- _DESCRIPTION OF THE TASK_: Please give these lines again, changing "Mapstr" to "Mapster" wherever it appears and leaving everything else unchanged.

########################################

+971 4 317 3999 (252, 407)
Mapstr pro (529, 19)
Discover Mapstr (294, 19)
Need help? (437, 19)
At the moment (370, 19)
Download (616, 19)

########################################

- _EXERCISE ANSWER_:
+971 4 317 3999 (252, 407)
Mapster pro (529, 19)
Discover Mapster (294, 19)
Need help? (437, 19)
At the moment (370, 19)
Download (616, 19)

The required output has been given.